Le GDPR aura sans doute vécu
° «On ne déconstruit pas un système de surveillance d’État aussi facilement qu’on recommence à se faire la bise ou à emmener ses enfants au parc», soutenait voici peu l’avocat Rubin Sfadj, spécialiste du GDPR. Qu’en pensez-vous ?
La crise que nous vivons actuellement est un événement brutal et inattendu; elle met nos sociétés dans des situations inédites. Notre modèle politique n’y était tout simplement pas préparé. Cette crise sanitaire bouscule nos certitudes. Elle risque de changer le monde sur le long terme. Parmi ses multiples enseignements, l’insuffisance des barrières législatives n’est pas le moindre. A l’issue, le GDPR, qui fut notre fierté, aura sans doute vécu.
A nouveau, je le répète, essayons de prendre un coup d’avance. Ce sont les technologies de rupture qu’il est nécessaire d’encourager, de soutenir et de développer. Soyons agiles, an-ti-ci-pons.
L’‘ethic by design’ comme solution
° La JEDI favorise l”ethic by design’. Mais n’est-ce pas un voeu pieu ? Il n’existe aujourd’hui aucune méthode d’anonymisation fiable à 100%. Que faire quand le temps presse ?
La temporalité est un vrai problème. En philosophie, on distingue deux conceptions du temps : kairos, le moment opportun; chronos, le temps linéaire, continu et long. En temps normal, il faut construire une vision pour le long terme, par exemple être ferme sur ses valeurs et sur ses objectifs. Par exemple, au sein de la JEDI, c’est la foi dans les valeurs européennes, la certitude que la technologie et l’innovation peuvent apporter le meilleur à notre société. D’où le concept d”ethic by design. Lorsque le temps presse, c’est un moment de concentration d’opportunité… pour le meilleur et pour le pire ! Il faut à la fois être ferme sur ses valeurs et faire preuve d’une très grande agilité.

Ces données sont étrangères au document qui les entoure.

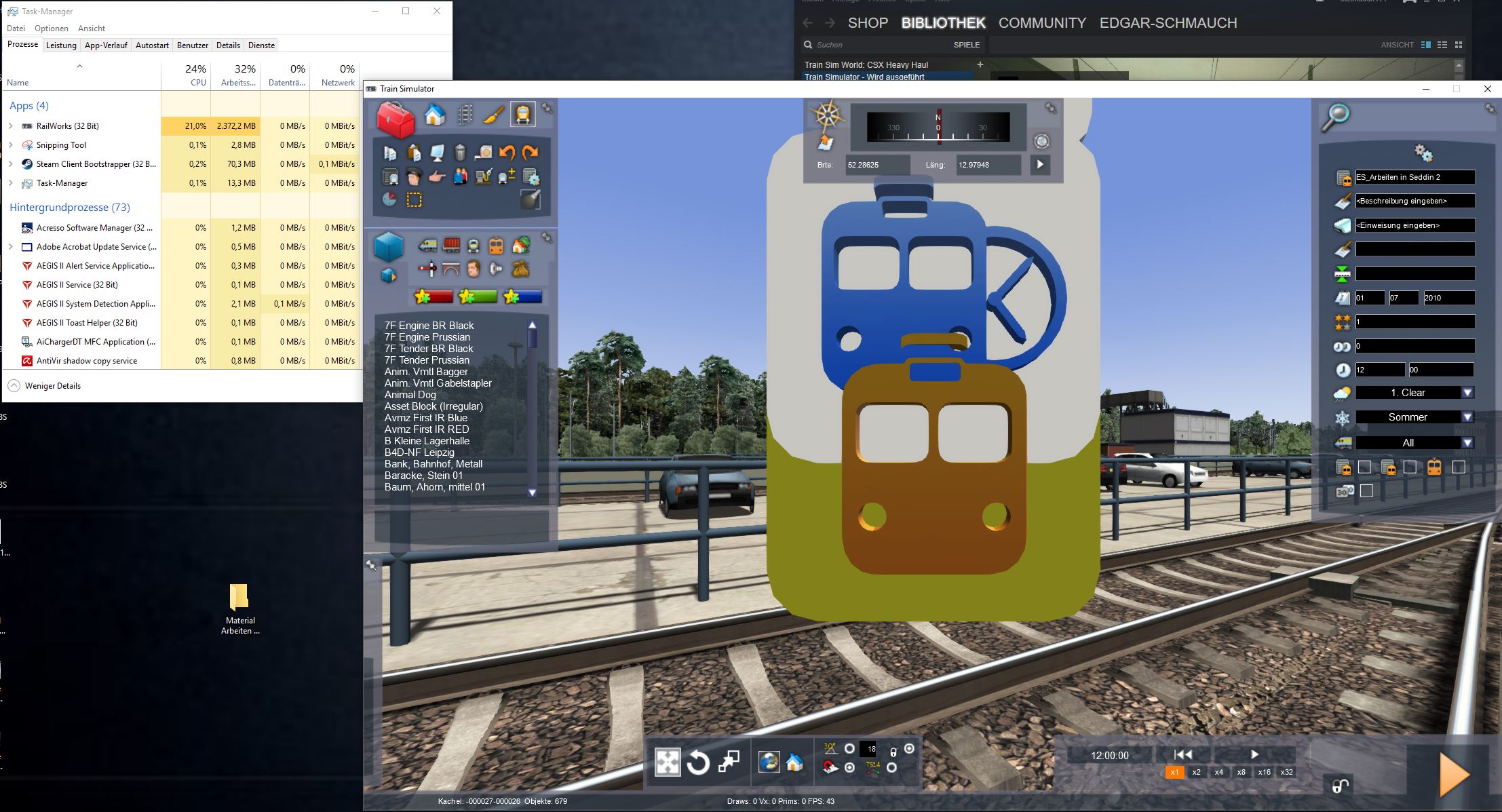Click the rotate gizmo icon
The height and width of the screenshot is (812, 1502).
click(697, 762)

En lançant le GrandCovid Challenge, la JEDI a démontré qu’elle était capable de lancer des projets de très grande ampleur, en mobilisant un panel de scientifiques d’excellence et, cela, très rapidement. Mais le moment de crise est également un moment de test pour nos valeurs. Or, le concept d”ethic by design’ permet justement de répondre au débat actuel sur le choix entre sécurité collective et projection des données personnelles. Être capable de se projeter sur le temps long tout en réagissant avec beaucoup d’agilité en cas d’urgence est essentiel. La crise du coronavirus nous confirme que l’Europe doit radicalement changer son approche pour rester crédible et audible.
Propos recueillis par Alain de Fooz
(*) La JEDI (Joint European Disruptive Initiative) a été créée par André Loesekrug-Pietri, son Executive Director, par ailleurs le fondateur du fonds d’investissement A.CAPITAL. La JEDI préconise un changement de méthode quant au financement de la recherche, une culture de l’anticipation et un positionnement qui allie technologie et société. La JEDI milite pour un principe de financement sans ROI sur des technologies de rupture, à l’image de la DARPA américaine, que seul les Etats peuvent prendre en charge.